The boards of Total and AP Møller – Mærsk have both approved the acquisition of 100% of the equity of the E&P company Maersk Oil & Gas A/S (Maersk Oil), a wholly owned subsidiary of AP Møller – Mærsk A/S, by Total in a share and debt transaction.
Under the agreed terms, AP Møller – Maersk will receive a consideration of $4.95 billion in Total shares and Total will assume $2.5 billion of Maersk Oil’s debt. Total will issue to AP Møller – Maersk A/S, 97.5 million of shares, based on the average Total share price on the 20 business days prior to August, 21 (signing date) which will represent 3.75% of the enlarged share capital of Total. Underpinning this share based partnership, subject to Total shareholders’ approval, Total has also offered the possibility of a seat on its board of directors to AP Møller Holding A/S, main shareholder of AP Møller – Mærsk.
The combination with Maersk Oil offers Total:
- Around 1 billion boe of 2P/2C reserves, 85% of which are in OECD countries (more than 80% in the North Sea)
- The addition of 160 kboe/d of mainly liquids production in 2018, acquired at an average price of 46 k$/boepd, offering high margins with an estimated free cash flow break-even of less than $30 per barrel and growing to more than 200 kboe/d by the early 2020’s
- Total expects to generate operational, commercial and financial synergies of more than $400 million per year, in particular by the combination of assets of Total and Maersk Oil in North Sea, an area of excellence for both companies
- The transaction is immediately accretive to both earnings and cash flow per share underpinning Total’s dividend profile.
- At closing of the transaction, in order that Total’s shareholders benefit from the accretive impact of the acquisition of Maersk Oil on earnings and cash flow, the Board of Directors of Total will consider removing the discount offered on the scrip dividend.
Commenting on the transaction, Patrick Pouyanné, Chairman and CEO said, “The combination of Maersk Oil’s North Western Europe businesses with our existing portfolio will position Total as the second operator in the North Sea with strong production profiles in UK, Norway and Denmark, thus increasing exposure to conventional assets in OECD countries.
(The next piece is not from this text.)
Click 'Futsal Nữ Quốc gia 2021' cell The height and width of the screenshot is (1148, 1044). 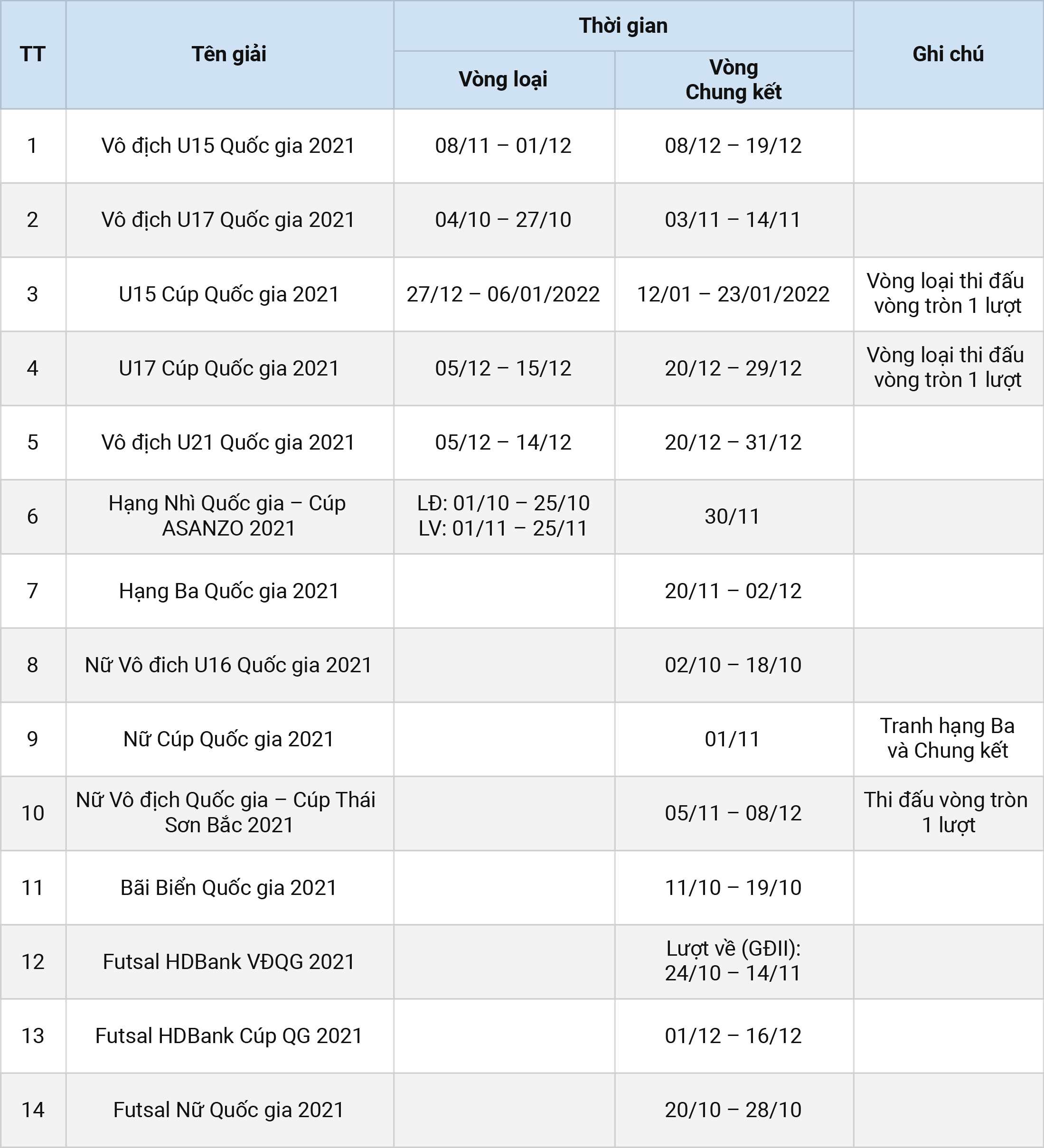pyautogui.click(x=229, y=1110)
Internationally, in the US Gulf of Mexico, Algeria, East Africa, Kazakhstan and Angola there is an excellent fit between Total and Maersk Oil’s businesses allowing for value accretion through commercial, operating and financial synergies.
We are also very pleased that we will have a new anchor point in Denmark which will host our North Sea Business Unit and supervise our operations in Denmark, Norway and the Netherlands."
Patrick Pouyanné concluded: “This transaction is immediately accretive to both cash flow and earnings per share and delivers further growth over coming years. It is in line with our announced strategy to take advantage of the current market conditions and of our stronger balance sheet to add new resources at attractive conditions. By adding such a portfolio of growing conventional offshore North Sea assets, we confirm our strategy for value creation of, on the one hand, playing to our core strengths in order to grow further and, on the other hand, to constantly seek to lower our break-even by delivering significant synergies. This transaction will deepen and accelerate this strategy significantly, as Total will become a 3 Mboe/d major by 2019 to the benefit of all Total shareholders.”
The acquisition transforms Total’s North West Europe outlook.
- The transaction will make Total the second largest operator in the NW Europe offshore region which is the 7th largest oil and gas producing region globally. Post completion, Total will operate over 500 kboe/d (gross) production in the region.
- The addition of Maersk Oil’s assets, including the operated UK gas field Culzean (49.99% working interest), close to the Elgin-Franklin hub operated by Total, and its stake in the Johan Sverdrup oil development (8.44% working interest) in Norway will bolster Total’s production profile in these countries.
- The transaction adds a new production hub with Maersk Oil’s operatorship and 31.2% ownership of the DUC producing assets in Denmark with net production in 2018 estimated at around 60 kboe/d.
The proposed transaction is subject to the applicable legally required consultation and notification processes for employee representatives and to approvals by the relevant regulatory authorities. The transaction is expected to close in first quarter 2018 and has an effective date of July 1, 2017.